The official art critic praised the Rolandbrunnen as a successful illustration of Berlin's local history. The emperor, however, was not satisfied with the well executed, and Otto Lessing did not think the work of art was successful either. Contemporary critics were bothered by the depiction of Roland, which was perceived as incorrectly historically correct - because despite the medieval design elements, the reliefs and figures remained essentially neo-baroque , in Lessing's preferred style.

The Roland fountain met with violent rejection from the critics of the imperial artistic taste, which was manifested in biting caricatures . The Berlin population soon came to terms with the fountain, and in a contemporary revue the giant victoria from the Victory Column and little Roland sang a love duet.

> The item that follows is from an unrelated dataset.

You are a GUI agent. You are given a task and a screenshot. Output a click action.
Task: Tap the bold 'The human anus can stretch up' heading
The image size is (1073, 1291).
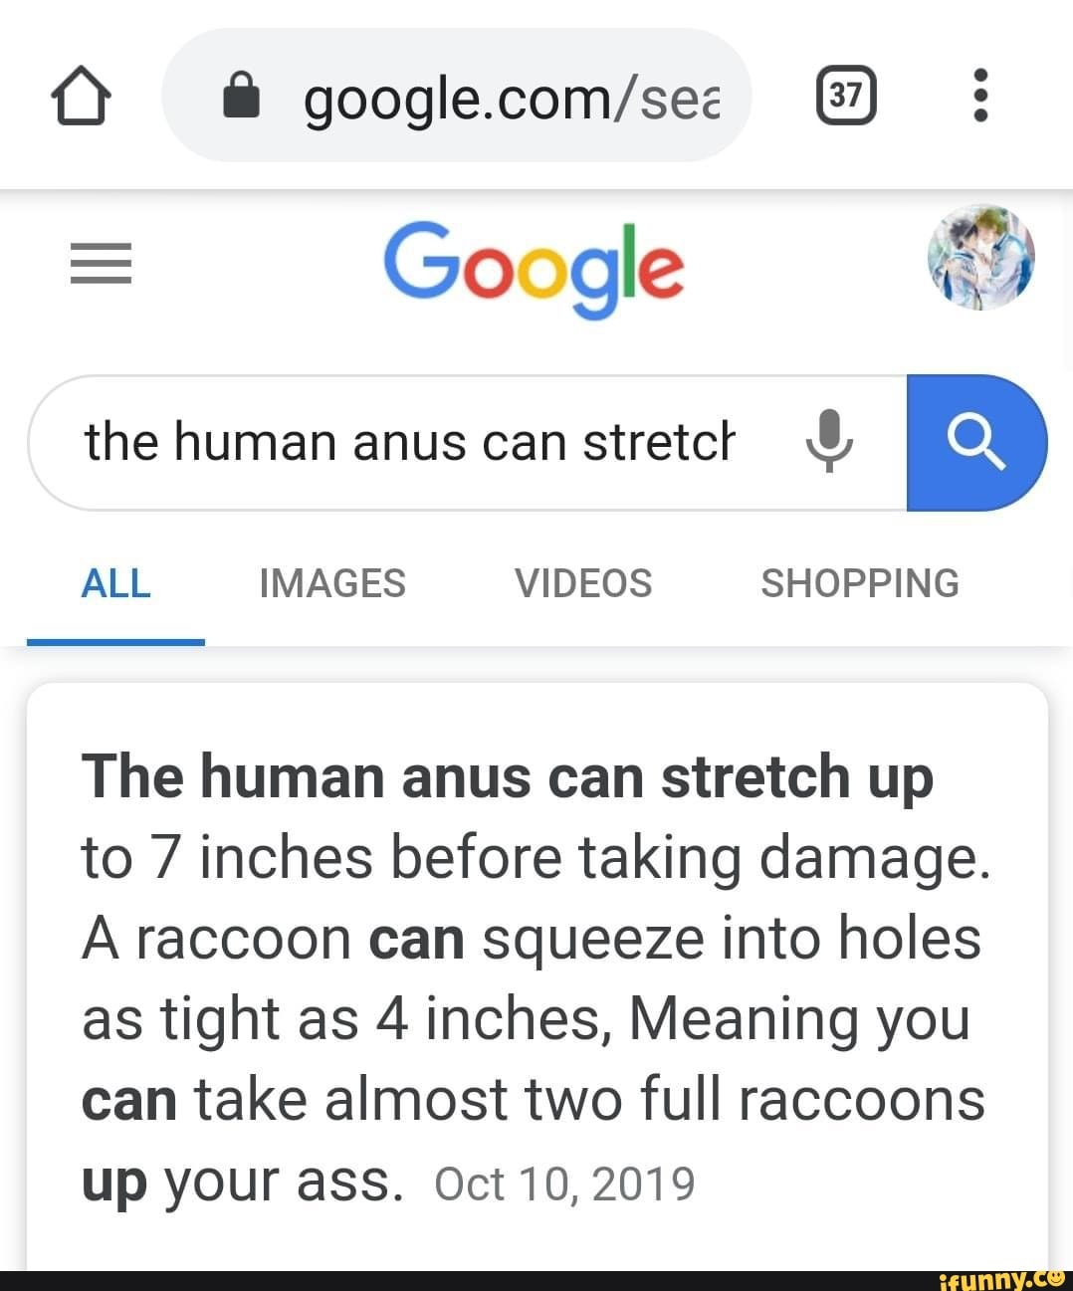tap(508, 776)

Further story up to the destruction

At the beginning of the 1920s, the increasing traffic required a redesign of the Kemperplatz. The Roland fountain was degraded to decorate the traffic island, but continued to shape the square.

In the city novel Berlin Alexanderplatz , published in 1929, the writer Alfred Döblin had a “stupid coachman” drive his protagonist Franz Biberkopf endlessly around the Roland fountain in a nightmare .

During the National Socialist era , Kemperplatz was renamed “Skagerrakplatz” in 1933. Far more serious was the implementation of the Victory Column and the Siegesallee on the Großer Stern in 1938/1939, which robbed the fountain of its reference points.

In the Second World War , fighting damaged the well considerably. Post-war photos show a half-blown main basin with the base on which the feet of the destroyed Roland statue still stand. The remains were cleared away around 1950. The former location of the Rolandbrunnen now represents the entrance to the Tiergarten tunnel (route of the federal highway 96 ).

literature

  • Jörg Kuhn: Otto Lessing (1846–1912): sculptor, craftsman, painter; Life and work of a sculptor of late historicism, with special consideration of his work as a building sculptor. Dissertation FU Berlin 1994, pp. 255-258.
  • Curt Killins: The Roland of Berlin , commemorative publication for the inauguration of the Roland fountain on August 25, 1902. Publishing house by Fr. Zillessen.

Web links

Commons : Rolandbrunnen  - album with pictures, videos and audio files

Individual evidence

  1. Grieben's travel guide: Berlin and the surrounding area. Berlin 1909, p. 92.
  2. ^ Alfred Döblin: Berlin Alexanderplatz. Deutscher Taschenbuch Verlag, Munich, ISBN 3-423-00295-6 , p. 60.
  3. Quoted in the Internet archive , accessed on September 24, 2017.